IVF IN NIGERIA: I WILL EXPOSE ALL THE BAD PRACTICES
BEFORE YOU DO IVF IN NIGERIA, PLEASE READ THIS POST
READ, SHARE AND REPOST. Walk with me. A long read!
Dear Nigerians,
You know I am always here for you.
When Hope Is Monetised: A Quiet Reckoning with IVF Practice in Nigeria
I will speak now, carefully and firmly, and without raising my voice, because some truths do not need shouting. They only need honesty, and courage, and a willingness to look at oneself in the mirror and not look away.
IVF is hope with a needle, and science with a prayer stitched quietly into it. And so when hope is mishandled, when science is bent, when desperation is treated as a business model, something sacred is broken. Not loudly. But deeply.
Too many IVF centres in Nigeria are breaking that trust.
Yes, success rates can be high in a batch, and yes, miracles do occur. But statistics, like stories, must be told whole. To announce a 70% success rate without disclosing the average is to sell aspiration without context. Globally, we know the numbers hover around 39β45%, and patients deserve that truth, not a curated fantasy designed to make them sign consent forms with trembling hands.
And then there is competition. Oh, how ugly it becomes when it forgets dignity. To pull another centre down in order to appear taller is not excellence; it is insecurity dressed in a lab coat. Let your outcomes speak. Let your ethics speak louder.
Some women should not proceed with IVF at a given time. A thin endometrium is not an inconvenience to be ignored because the patient is hopeful and uninformed. It is a message. And good medicine listens before it acts.
There is also the quiet danger of underqualified hands, staff hired cheaply, trained poorly, and placed in rooms where lives, embryos, futures are handled. Cost-cutting that endangers patients is not innovation; it is negligence pretending to be efficiency.
And please, let us stop pretending we can guarantee twins or triplets. Doctors are not gods, no matter how advanced the laboratory. To promise multiples is to lie, softly perhaps, but still to lie. Worse still is the reckless transfer of too many embryos, gambling with womenβs bodies in the name of higher odds. The world has moved toward single-embryo transfer for a reason. Multiple pregnancies are not trophies; they are high-risk realities.
Patients, already bruised by time and bills and monthly disappointment, deserve respect. Not eye-rolling. Not impatience. Not silence. Certainly not deception, like injecting hCG injection to manufacture a positive pregnancy test, or withholding a negative result because 'she isnβt ready to hear it.' Who decides readiness? Truth delayed is still harm delivered.
You are a serial killer if you inject hcg injections to your patients so it looks like it's positive pregnancy test.

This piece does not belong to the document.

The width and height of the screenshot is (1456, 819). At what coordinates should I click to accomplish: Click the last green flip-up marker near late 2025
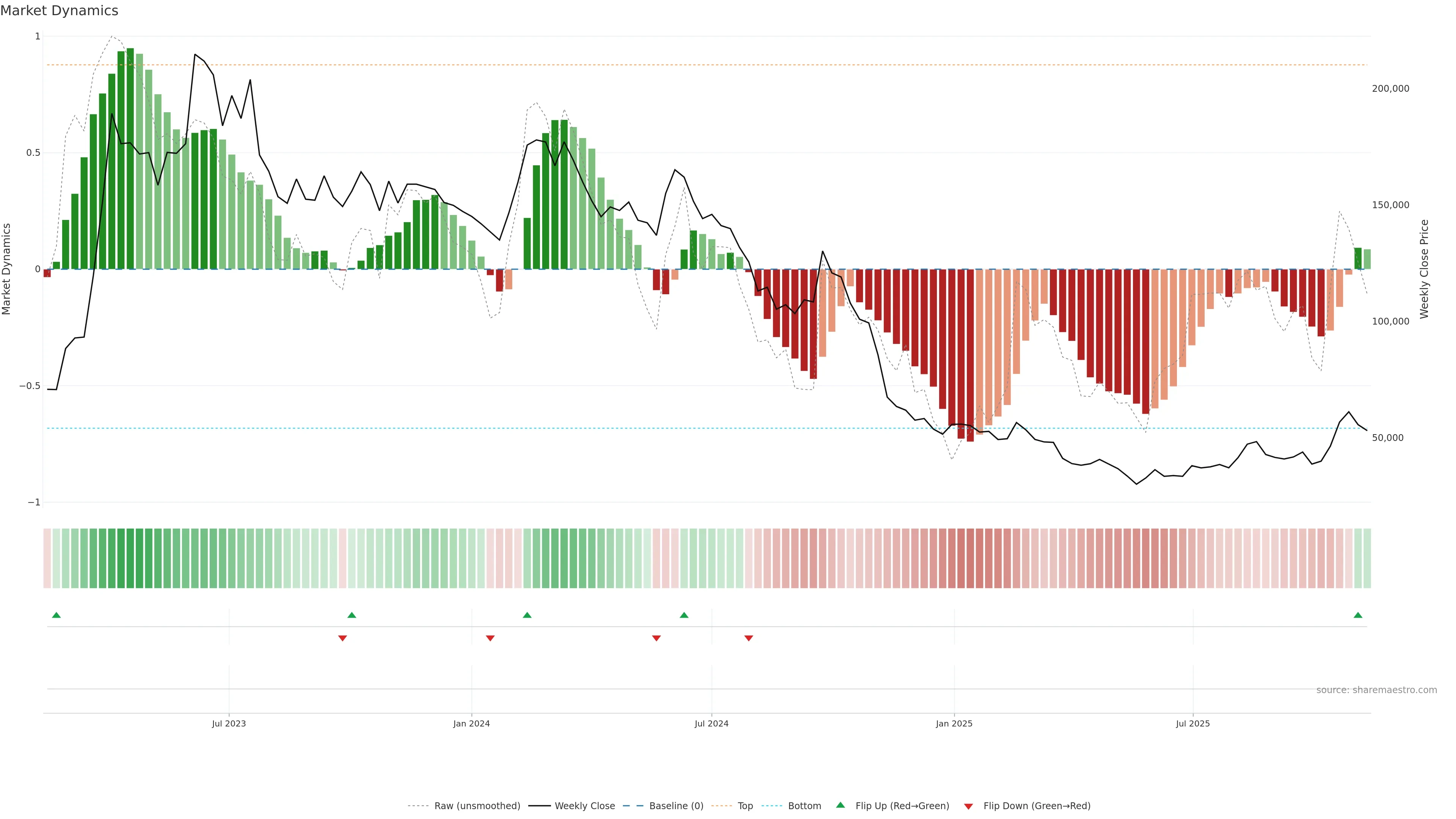pyautogui.click(x=1358, y=615)
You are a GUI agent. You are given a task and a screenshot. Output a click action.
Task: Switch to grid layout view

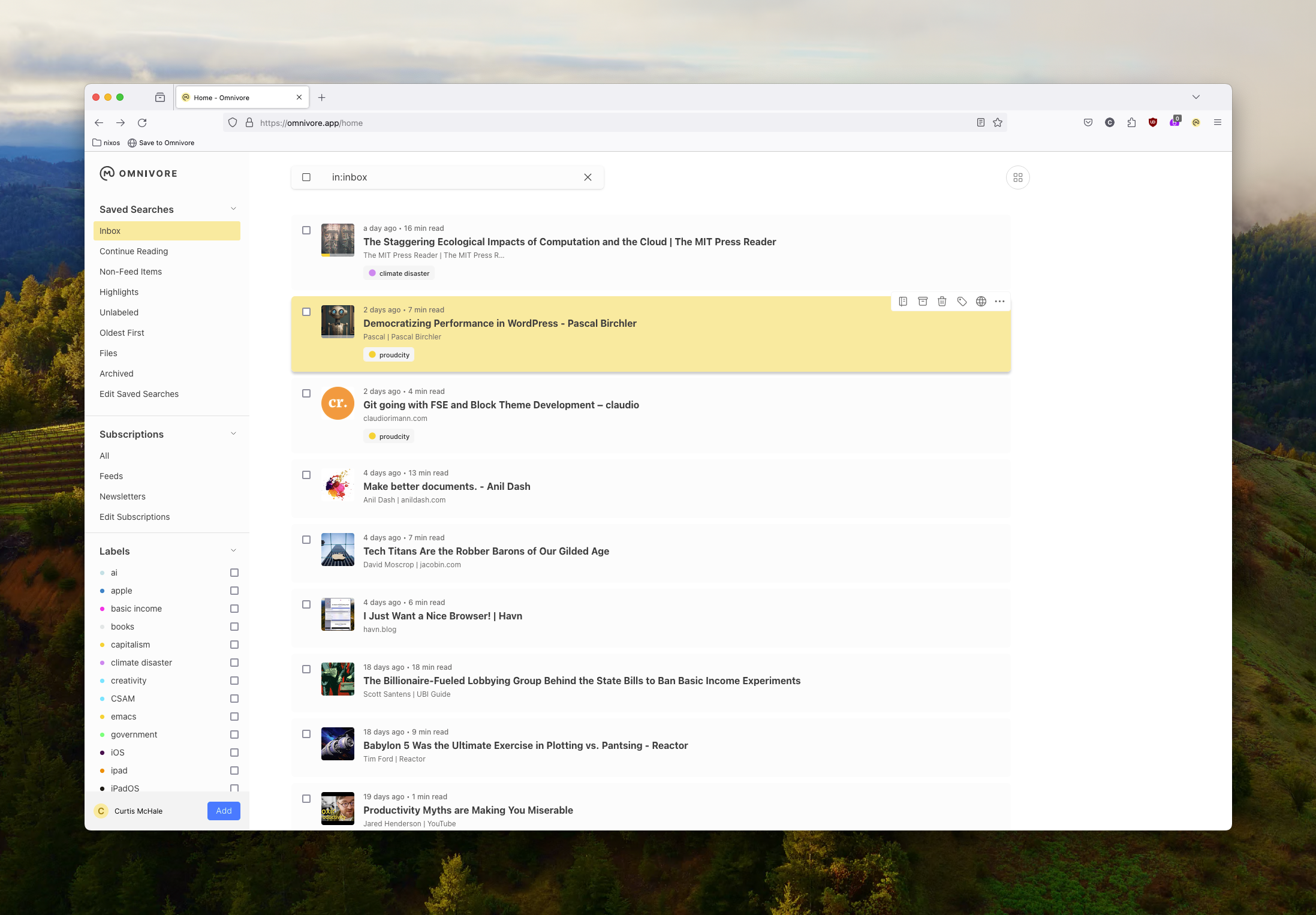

And then there is the cruelty of omission: skipping essential medications to save money and calling it 'coasting,' proceeding to egg retrieval when stimulation has clearly failed, administering placebos as if patients will not one day ask questions. These are not grey areas. They are wrong.
Bad news must be broken gently, and honestly, and by people trained to hold grief without dropping it. Counselling is not an optional extra. It is part of care.
If a procedure is beyond your skill, refer. If a complication occurs, disclose. Duty of candor is not a Western idea; it is a human one.
And yes, IVF is expensive. Drugs are costly. But exploitation wears a particular smell, and patients can sense it even when invoices are wrapped in polite language.
Medications are not communal property. Embryos are not to be shared, traded, or 'managed' without explicit consent. These are not resources. They are possibilities. They are futures.
STOP GIVING PEOPLE'S EMBRYOS OUT WITHOUT CONSENT. YALL BE MOVING MAD!
Do your best, always. But remember the limits of medicine.
Playing God has never ended well.
IVF is already an emotional rollercoaster, and patients climb aboard with faith, and fear, and emptied savings accounts. What they deserve is transparency, integrity, and care that does not flinch when tested.
So this is a call,not for punishment, but for accountability. Not for silence, but for reform. Not for perfection, but for decency. Do better.
Because hope, when entrusted to you, should never leave your hands diminished.